Snapchat Taps SoundHound to Add Voice Search for Filters in the App

Snapchat selfie fans can now ask the app to add a filter via voice command. The new Voice Scan feature uses SoundHound’s Houndify voice AI platform to enable users to hunt for and open the kind of lens they want for their photos.

Vocal Lens

The feature adds Houndify to Snapchat’s Scan platform, which hunts for relevant lenses based on what direction the camera is pointing. Voice Scan simplifies finding the lens a user wants by allowing them to phrase a request directly to the app. To activate Voice Scan, users can awaken the voice assistant by saying, “Hey Snapchat,” and making their request. As with the voice search, the wake word element is part of the Houndify platform. The speech engine is flexible enough to understand most conversational language and can handle the many strange requests that could fit one or more of the nearly half a million filters created by Snapchat and its userbase.

Voice Scan notes which way the camera is pointing as a way of determining what filters to show. As an example, you might ask for a filter giving you different color hair or eyes when the camera is in selfie mode, and all of the potentially relevant lenses will be displayed. With the camera reversed to look the other way, you might ask Snapchat to take you under the ocean, or to change the weather and create rain without getting wet. The voice AI can also access Snapchat’s other features, pulling up games and playing music upon request. The music aspect reflects the long-standing partnership between SoundHound and Snap Inc. SoundHound’s music discovery service was among the first to use the Snap Kit integration platform so that SoundHound app users could make a custom Snapchat video with a song, including background information, a playback link, and unique animation.

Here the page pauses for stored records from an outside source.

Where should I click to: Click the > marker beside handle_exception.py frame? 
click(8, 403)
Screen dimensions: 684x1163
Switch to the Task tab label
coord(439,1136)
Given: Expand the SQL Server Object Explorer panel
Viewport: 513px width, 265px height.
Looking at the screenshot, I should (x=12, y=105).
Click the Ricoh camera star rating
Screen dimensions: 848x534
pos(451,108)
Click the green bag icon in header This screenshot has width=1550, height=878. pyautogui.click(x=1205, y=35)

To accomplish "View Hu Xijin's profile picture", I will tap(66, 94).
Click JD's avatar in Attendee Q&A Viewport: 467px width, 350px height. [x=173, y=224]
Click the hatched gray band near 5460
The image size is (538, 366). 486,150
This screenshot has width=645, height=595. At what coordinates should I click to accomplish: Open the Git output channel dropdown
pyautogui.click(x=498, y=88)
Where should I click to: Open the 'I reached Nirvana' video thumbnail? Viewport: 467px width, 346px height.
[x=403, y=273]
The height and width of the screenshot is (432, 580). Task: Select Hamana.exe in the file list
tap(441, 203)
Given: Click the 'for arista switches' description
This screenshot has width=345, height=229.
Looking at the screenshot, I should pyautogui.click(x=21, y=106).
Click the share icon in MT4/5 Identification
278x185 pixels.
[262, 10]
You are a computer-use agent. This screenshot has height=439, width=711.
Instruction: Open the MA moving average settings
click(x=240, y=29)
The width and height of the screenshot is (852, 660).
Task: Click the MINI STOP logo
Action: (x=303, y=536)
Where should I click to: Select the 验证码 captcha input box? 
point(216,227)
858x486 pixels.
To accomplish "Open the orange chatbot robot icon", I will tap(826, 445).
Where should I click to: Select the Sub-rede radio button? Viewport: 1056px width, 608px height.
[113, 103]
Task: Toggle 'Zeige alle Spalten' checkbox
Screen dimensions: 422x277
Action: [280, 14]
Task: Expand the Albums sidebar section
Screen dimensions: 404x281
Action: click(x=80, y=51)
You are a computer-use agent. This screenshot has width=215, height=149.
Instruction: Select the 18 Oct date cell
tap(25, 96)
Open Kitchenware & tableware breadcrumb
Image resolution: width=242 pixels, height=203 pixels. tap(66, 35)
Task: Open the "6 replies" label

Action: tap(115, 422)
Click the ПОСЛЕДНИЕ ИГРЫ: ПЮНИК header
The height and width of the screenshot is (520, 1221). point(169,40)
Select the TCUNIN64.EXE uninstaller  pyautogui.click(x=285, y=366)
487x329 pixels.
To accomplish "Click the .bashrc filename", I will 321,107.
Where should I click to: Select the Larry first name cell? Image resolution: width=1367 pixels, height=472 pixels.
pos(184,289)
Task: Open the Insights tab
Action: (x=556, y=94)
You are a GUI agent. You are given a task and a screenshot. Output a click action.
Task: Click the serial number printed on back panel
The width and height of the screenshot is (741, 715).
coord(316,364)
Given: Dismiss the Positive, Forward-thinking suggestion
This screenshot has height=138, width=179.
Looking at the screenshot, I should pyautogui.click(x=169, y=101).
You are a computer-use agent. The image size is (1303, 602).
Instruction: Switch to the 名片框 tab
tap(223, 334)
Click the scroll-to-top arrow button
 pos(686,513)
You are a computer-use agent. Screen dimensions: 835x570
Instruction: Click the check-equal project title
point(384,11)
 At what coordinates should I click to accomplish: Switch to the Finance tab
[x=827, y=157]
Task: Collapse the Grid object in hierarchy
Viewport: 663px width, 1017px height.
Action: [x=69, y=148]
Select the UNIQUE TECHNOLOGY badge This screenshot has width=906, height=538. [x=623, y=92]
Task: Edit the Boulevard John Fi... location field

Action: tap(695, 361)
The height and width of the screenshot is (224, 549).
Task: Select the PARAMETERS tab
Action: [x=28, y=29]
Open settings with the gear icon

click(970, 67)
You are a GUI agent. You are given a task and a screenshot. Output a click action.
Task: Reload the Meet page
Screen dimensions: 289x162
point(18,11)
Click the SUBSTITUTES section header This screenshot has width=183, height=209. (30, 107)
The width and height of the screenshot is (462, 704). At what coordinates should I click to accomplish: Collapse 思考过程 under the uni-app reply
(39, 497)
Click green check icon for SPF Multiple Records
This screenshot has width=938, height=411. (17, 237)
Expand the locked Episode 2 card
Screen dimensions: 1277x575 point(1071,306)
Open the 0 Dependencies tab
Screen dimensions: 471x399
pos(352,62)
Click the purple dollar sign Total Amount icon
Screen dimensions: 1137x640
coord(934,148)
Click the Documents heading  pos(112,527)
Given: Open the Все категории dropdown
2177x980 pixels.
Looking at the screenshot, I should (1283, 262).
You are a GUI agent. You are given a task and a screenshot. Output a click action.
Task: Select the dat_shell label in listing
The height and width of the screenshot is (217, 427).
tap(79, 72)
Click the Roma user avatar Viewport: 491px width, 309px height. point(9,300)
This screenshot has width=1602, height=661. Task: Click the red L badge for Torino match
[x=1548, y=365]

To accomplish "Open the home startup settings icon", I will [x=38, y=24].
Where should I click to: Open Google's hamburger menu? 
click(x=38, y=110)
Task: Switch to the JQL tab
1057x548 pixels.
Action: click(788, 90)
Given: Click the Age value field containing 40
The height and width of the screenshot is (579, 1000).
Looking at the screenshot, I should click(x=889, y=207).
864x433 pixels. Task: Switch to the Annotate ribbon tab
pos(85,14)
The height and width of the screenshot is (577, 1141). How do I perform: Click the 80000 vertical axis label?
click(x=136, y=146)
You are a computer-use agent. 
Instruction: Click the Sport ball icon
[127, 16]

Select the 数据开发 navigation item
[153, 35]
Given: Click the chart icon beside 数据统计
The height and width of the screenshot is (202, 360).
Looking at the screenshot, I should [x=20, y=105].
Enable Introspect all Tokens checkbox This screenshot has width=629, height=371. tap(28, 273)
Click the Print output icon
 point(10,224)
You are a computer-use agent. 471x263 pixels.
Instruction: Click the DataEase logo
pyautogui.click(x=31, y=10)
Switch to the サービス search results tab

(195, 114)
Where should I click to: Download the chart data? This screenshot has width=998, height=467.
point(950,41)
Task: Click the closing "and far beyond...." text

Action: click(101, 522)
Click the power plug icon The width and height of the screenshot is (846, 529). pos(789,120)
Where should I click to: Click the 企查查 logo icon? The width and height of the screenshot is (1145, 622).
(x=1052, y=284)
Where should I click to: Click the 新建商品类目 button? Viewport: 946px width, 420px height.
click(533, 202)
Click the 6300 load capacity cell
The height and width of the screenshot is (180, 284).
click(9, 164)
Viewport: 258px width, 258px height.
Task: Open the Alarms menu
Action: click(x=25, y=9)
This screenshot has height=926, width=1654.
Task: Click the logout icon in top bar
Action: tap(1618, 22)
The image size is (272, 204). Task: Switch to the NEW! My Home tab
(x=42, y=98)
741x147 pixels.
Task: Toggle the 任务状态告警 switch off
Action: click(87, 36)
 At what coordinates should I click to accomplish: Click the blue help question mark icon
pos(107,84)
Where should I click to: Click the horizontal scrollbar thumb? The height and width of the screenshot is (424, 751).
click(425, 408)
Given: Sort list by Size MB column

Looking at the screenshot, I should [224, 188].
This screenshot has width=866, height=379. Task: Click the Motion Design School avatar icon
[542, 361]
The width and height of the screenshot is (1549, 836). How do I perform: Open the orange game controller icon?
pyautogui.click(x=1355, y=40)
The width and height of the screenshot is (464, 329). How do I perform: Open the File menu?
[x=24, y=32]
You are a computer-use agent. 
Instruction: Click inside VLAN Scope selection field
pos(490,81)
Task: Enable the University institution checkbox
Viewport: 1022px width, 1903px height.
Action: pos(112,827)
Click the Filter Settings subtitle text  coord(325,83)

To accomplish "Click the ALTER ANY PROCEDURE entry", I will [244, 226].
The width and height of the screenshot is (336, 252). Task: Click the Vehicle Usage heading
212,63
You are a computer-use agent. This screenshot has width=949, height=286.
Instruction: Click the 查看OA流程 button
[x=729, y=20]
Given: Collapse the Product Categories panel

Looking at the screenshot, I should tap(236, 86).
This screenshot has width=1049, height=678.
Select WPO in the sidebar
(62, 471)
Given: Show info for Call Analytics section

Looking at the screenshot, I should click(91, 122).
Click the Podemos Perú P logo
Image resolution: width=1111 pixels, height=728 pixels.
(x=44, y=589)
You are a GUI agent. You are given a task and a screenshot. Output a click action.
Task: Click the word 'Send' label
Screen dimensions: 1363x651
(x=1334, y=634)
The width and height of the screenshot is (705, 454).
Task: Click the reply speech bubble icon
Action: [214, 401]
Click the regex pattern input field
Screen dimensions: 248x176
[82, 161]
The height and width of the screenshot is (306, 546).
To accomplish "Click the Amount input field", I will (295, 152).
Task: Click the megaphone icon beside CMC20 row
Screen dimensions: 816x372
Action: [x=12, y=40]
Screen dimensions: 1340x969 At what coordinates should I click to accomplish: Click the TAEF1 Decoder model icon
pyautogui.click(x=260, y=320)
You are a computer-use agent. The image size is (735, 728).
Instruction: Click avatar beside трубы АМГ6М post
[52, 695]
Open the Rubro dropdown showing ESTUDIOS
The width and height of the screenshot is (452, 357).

“We are thrilled to be one of Snapchat’s first Scan platform partners and voice-enable one of their most powerful features,” SoundHound co-founder James Hom said in a statement. “With hundreds of thousands of Lenses available in the app, being able to just ask for a feature offers a powerful new way to discover new Lenses with the added convenience of being hands-free.”

Social Hound

This isn’t Snapchat’s first foray applying voice tech to its app. The company added limited speech recognition in 2018 with lenses that would add a filter effect when a user spoke a specific word during a video recording with the lens in place. For instance, one filter would suddenly fill the screen with hearts when it detected the word love. Voice Scan is a far more sophisticated feature, which makes sense since SoundHound has spent many years developing the Houndify platform to handle tasks across many industries.

The arrangement with Snapchat will bring Houndify to a lot of new users, but it’s just the latest of SoundHound’s list of clients. Apps like Pandora use Houndify to run their voice mode, and SoundHound’s technology underlies the voice assistants in hotel rooms provided by Samsung subsidiary Harman Professional Solutions. Carmakers have been particularly keen to work with the company to add a voice assistant to their vehicles. In January, Honda announced plans to use Houndify as the basis for its upcoming voice assistant, following in the tracks of Kia’s Seltos cars, the Hyundai Venue SUV, and the Mercedes MBUX voice assistant.  Snapchat is unique in some ways, though. Only on Snapchat does Houndify have to parse a request to make the user look like a potato.